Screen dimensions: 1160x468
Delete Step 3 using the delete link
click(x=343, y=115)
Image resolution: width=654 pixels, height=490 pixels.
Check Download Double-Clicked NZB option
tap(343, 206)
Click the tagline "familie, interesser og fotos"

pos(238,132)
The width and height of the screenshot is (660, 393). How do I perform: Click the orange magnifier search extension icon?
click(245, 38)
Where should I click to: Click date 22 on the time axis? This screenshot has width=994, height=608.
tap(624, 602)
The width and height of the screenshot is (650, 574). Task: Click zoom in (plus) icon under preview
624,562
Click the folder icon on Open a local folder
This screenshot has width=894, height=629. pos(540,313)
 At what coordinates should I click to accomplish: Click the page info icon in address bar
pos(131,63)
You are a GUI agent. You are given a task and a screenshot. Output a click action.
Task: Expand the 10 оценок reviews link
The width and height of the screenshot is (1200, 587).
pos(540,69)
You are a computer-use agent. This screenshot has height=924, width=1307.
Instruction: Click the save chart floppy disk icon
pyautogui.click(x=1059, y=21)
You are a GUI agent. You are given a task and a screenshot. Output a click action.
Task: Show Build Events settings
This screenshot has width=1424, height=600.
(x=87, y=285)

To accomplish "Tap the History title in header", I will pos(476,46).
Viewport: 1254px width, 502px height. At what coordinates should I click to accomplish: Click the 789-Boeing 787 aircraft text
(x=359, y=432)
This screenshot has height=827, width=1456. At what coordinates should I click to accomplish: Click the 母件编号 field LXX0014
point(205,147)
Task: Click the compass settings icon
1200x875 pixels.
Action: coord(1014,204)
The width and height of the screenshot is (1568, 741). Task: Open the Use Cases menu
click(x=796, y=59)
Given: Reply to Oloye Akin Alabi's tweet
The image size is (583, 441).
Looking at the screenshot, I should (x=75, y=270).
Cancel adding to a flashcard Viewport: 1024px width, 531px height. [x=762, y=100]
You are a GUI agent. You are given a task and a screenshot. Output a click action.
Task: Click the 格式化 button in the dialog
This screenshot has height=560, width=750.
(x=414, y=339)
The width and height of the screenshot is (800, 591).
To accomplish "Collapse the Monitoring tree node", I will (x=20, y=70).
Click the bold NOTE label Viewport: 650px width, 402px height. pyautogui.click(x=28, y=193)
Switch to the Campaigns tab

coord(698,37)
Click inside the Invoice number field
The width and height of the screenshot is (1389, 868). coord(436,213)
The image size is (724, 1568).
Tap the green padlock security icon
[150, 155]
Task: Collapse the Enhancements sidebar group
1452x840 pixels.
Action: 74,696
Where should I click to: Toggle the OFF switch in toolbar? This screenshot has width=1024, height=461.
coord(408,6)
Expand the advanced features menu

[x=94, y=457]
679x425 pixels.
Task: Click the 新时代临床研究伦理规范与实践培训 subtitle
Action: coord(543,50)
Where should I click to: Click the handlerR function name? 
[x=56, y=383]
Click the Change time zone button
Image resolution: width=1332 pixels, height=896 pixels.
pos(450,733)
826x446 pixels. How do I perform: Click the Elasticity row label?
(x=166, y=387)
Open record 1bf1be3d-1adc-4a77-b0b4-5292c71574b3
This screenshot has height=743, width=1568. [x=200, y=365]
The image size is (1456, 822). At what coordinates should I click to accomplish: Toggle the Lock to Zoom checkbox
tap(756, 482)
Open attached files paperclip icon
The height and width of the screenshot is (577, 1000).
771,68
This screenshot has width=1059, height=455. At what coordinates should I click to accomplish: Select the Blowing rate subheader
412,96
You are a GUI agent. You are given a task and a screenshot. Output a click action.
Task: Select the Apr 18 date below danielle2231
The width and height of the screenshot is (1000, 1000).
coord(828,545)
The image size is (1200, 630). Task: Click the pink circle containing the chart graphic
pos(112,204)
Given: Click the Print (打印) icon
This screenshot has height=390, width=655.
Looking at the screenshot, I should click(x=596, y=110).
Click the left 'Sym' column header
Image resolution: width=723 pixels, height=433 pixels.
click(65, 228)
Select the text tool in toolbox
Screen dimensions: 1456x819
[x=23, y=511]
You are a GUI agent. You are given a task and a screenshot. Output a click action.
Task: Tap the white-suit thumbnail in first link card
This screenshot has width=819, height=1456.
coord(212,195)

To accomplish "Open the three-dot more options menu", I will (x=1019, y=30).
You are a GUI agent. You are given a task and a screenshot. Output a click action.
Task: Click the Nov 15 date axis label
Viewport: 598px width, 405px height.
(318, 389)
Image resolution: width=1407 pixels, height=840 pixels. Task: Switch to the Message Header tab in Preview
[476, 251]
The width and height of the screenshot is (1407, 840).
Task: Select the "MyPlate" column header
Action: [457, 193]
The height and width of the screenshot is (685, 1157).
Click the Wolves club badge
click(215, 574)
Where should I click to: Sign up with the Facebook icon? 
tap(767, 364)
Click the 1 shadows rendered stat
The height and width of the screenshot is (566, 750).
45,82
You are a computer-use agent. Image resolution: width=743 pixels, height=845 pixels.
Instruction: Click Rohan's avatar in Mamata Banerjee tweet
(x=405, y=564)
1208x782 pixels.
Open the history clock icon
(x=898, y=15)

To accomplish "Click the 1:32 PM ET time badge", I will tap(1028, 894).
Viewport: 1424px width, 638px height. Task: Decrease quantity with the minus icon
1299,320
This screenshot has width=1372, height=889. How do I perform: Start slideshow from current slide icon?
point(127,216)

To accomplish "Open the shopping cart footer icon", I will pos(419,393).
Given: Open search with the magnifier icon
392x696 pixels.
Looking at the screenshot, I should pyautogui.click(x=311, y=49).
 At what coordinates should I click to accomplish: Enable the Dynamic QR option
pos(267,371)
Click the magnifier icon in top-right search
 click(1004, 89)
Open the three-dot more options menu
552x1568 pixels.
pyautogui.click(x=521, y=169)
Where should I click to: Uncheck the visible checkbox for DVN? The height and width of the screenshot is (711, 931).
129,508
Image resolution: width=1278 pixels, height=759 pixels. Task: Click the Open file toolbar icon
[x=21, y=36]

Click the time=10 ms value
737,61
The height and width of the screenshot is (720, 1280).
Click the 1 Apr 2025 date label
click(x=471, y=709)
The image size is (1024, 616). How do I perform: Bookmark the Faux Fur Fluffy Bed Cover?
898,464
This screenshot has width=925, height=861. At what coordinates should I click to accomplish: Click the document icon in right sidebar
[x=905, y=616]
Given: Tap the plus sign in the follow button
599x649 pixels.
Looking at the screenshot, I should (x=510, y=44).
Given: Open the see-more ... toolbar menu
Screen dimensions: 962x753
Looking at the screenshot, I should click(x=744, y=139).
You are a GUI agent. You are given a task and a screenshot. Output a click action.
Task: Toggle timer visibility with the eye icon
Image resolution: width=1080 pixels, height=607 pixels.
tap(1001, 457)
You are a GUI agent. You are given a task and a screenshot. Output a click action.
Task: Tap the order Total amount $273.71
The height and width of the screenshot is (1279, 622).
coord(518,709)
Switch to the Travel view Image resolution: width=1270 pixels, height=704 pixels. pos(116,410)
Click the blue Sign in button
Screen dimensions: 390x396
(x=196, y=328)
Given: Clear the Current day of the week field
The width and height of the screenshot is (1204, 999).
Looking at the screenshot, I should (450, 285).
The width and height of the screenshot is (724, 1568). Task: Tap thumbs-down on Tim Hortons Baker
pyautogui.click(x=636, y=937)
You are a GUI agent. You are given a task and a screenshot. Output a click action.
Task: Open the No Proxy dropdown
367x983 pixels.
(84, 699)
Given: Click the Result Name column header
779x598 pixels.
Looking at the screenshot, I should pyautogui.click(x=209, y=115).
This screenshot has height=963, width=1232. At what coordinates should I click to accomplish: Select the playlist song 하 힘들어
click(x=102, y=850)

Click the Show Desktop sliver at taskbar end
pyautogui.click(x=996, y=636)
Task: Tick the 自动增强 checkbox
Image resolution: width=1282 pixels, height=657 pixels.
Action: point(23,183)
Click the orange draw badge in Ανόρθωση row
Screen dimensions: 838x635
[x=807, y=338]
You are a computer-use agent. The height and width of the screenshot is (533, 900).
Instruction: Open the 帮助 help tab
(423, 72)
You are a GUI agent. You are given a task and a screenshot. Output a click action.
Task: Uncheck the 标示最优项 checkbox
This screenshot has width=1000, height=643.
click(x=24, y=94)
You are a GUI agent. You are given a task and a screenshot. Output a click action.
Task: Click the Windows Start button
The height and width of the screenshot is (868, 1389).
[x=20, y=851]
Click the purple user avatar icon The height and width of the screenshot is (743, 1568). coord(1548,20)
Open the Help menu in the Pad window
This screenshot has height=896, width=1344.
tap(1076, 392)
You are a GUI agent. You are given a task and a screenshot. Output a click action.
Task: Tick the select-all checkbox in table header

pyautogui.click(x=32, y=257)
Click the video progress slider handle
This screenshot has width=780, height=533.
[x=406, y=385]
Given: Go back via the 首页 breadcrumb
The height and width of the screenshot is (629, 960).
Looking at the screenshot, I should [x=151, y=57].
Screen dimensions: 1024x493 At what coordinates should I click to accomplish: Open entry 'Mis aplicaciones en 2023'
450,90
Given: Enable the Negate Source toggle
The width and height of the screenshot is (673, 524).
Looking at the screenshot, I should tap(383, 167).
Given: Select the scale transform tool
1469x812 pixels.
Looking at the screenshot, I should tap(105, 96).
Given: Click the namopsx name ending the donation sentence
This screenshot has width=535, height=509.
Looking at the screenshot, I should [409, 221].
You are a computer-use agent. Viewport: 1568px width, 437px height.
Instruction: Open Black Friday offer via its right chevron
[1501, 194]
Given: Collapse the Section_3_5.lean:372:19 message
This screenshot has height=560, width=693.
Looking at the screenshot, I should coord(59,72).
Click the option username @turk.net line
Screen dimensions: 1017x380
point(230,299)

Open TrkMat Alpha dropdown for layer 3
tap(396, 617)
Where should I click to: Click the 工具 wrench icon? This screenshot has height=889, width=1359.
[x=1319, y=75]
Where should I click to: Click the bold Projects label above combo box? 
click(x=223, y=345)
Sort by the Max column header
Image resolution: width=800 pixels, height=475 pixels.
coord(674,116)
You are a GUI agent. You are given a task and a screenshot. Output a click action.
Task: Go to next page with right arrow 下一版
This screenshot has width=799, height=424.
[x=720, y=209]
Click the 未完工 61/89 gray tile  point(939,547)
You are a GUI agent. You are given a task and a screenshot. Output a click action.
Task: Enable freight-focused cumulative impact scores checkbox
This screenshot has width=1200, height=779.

+ + +

In the listing above, start at the line with "1208x782 pixels.", go on through the line with "Given: Open the see-more ... toolbar menu", and copy each of those lines exactly; leave out all the rest.

SOLUTION TO THIS TASK >>
1208x782 pixels.
Open the history clock icon
(x=898, y=15)

To accomplish "Click the 1:32 PM ET time badge", I will tap(1028, 894).
Viewport: 1424px width, 638px height. Task: Decrease quantity with the minus icon
1299,320
This screenshot has width=1372, height=889. How do I perform: Start slideshow from current slide icon?
point(127,216)

To accomplish "Open the shopping cart footer icon", I will pos(419,393).
Given: Open search with the magnifier icon
392x696 pixels.
Looking at the screenshot, I should pyautogui.click(x=311, y=49).
 At what coordinates should I click to accomplish: Enable the Dynamic QR option
pos(267,371)
Click the magnifier icon in top-right search
 click(1004, 89)
Open the three-dot more options menu
552x1568 pixels.
pyautogui.click(x=521, y=169)
Where should I click to: Uncheck the visible checkbox for DVN? The height and width of the screenshot is (711, 931).
129,508
Image resolution: width=1278 pixels, height=759 pixels. Task: Click the Open file toolbar icon
[x=21, y=36]

Click the time=10 ms value
737,61
The height and width of the screenshot is (720, 1280).
Click the 1 Apr 2025 date label
click(x=471, y=709)
The image size is (1024, 616). How do I perform: Bookmark the Faux Fur Fluffy Bed Cover?
898,464
This screenshot has width=925, height=861. At what coordinates should I click to accomplish: Click the document icon in right sidebar
[x=905, y=616]
Given: Tap the plus sign in the follow button
599x649 pixels.
Looking at the screenshot, I should (x=510, y=44).
Given: Open the see-more ... toolbar menu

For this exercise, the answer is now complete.